Esta semana del 21 al 27 de marzo se realiza en Cinépolis el Festival de Cine Francés con una oferta variadita en géneros que constituye un gran pantallazo para ver qué se está produciendo en ese país. Uno de los títulos más interesantes es el del reconocido director  Michel Gondry a quien todos recordamos por Eterno resplandor de una mente sin recuerdos (2004). En este caso, la pieza es El libro de las soluciones, una comedia autobiográfica que es, a la vez una forma de ars poética.

La trama comienza con una reunión donde los CEOs de la compañía productora de cine ven junto al joven director Marc (Pierre Niney) un crudo de lo que será su nueva película. A los ejecutivos les parece que la escena final está borrosa e inentendible y que la única forma de sacar a la luz el proyecto es pegando los volantazos que ellos consideran necesarios, por ejemplo, lograr que en esa escena se distingan los actores, que son a quienes el público va a ver a las salas.
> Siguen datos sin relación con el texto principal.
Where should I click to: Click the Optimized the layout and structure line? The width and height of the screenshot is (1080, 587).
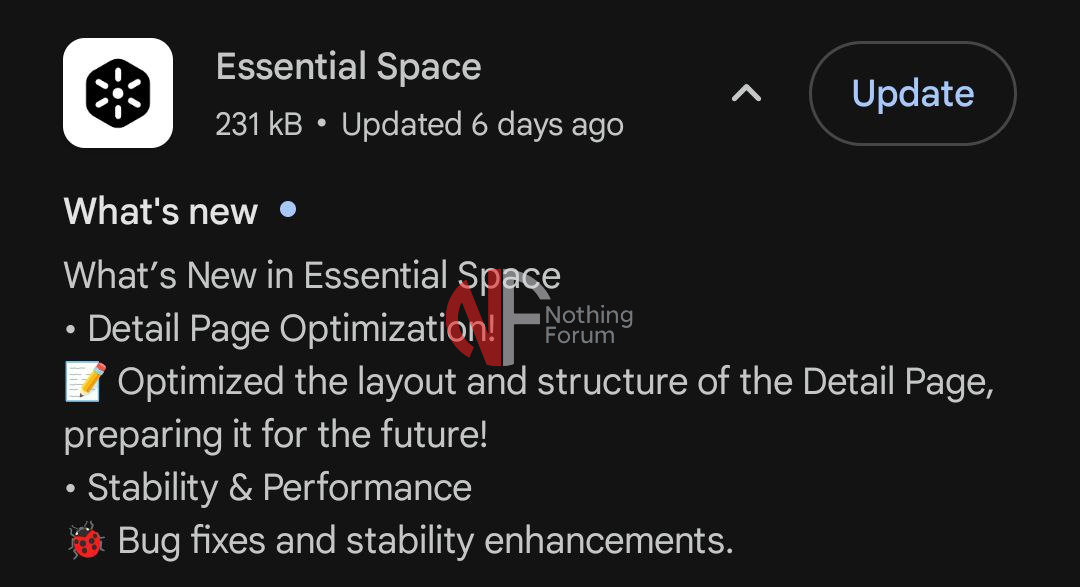[555, 382]
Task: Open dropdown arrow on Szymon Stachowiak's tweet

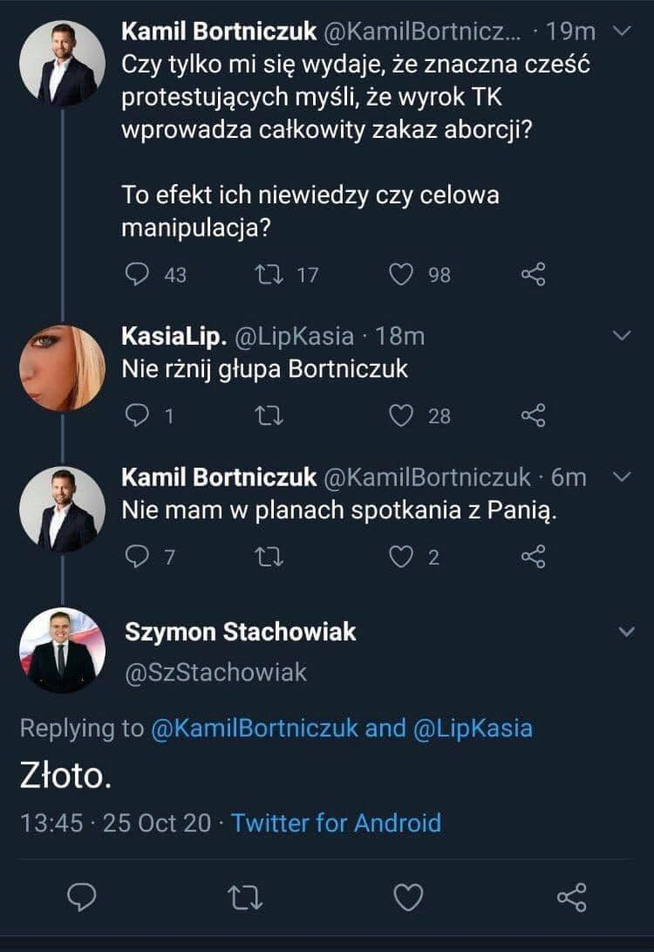Action: point(627,632)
En este punto se plantea uno de los primeros nudos problemáticos: el del cine como arte y a la vez como negocio. Marc no está dispuesto a negociar un ápice el control creativo de su obra y la única solución que se le ocurre es huir del edificio con el material. Se internará junto con su equipo en la casa de su tía Denise (Françoise Lebrun) en un pueblito supuestamente para terminar la película.

A partir de allí se despliega el principal nudo de tensión, que gira en torno a la salud mental y la creatividad, porque Marc decide que va a dejar de tomar las pastillas que aplanan su energía y creatividad. El tema es que también se pierde en miles de proyectos paralelos que lo desvían de la película, cosa que sufren su editora Charlotte (Blanche Gardin), su ayudante de dirección Sylvia (Frankie Wallach), y el asistente para todo, Carlos (Mourad Boudaoud).

La comicidad se construye desde el disparate y un tono siempre en la cornisa pero que no cae nunca en la solemnidad —una se reirá toda la película y pensará que el protagonista es infumable y querible a la vez—. El libro de las soluciones crea un Marc que funciona bien en el mundo donde puede explorar las distintas ideas para llegar a buen puerto. Se intuye que en la realidad esto no habrá sido tan así —un poco por lo que mencionamos sobre el cine como negocio y otro poco, como dijo el mismo Gondry en una entrevista, porque no poder organizarse “hizo que la vida fuera un infierno para la gente que me rodeaba”—.

Será, entonces, un pedido de disculpas a lo Gondry y también un ars poética que refleja su idea de “pensar en el aparato que se inventó hace 130 años para generar imágenes en movimiento y en qué puedo hacer con él”.